START Records shown
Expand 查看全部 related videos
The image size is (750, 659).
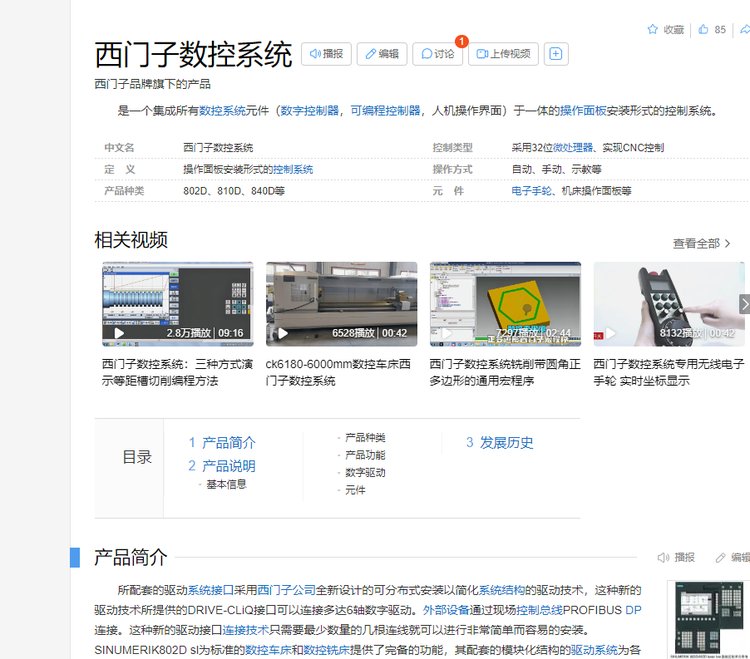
END Records shown
START Records shown
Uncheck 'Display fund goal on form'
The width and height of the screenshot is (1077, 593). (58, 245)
END Records shown
START Records shown
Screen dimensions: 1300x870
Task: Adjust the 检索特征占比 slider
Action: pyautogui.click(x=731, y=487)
END Records shown
■ **Task goal**:
Write down, word for word, the lines above from the one containing "Expand 查看全部 related videos" through the one containing "The image size is (750, 659).", both ends included.

■ **Final answer**:
Expand 查看全部 related videos
The image size is (750, 659).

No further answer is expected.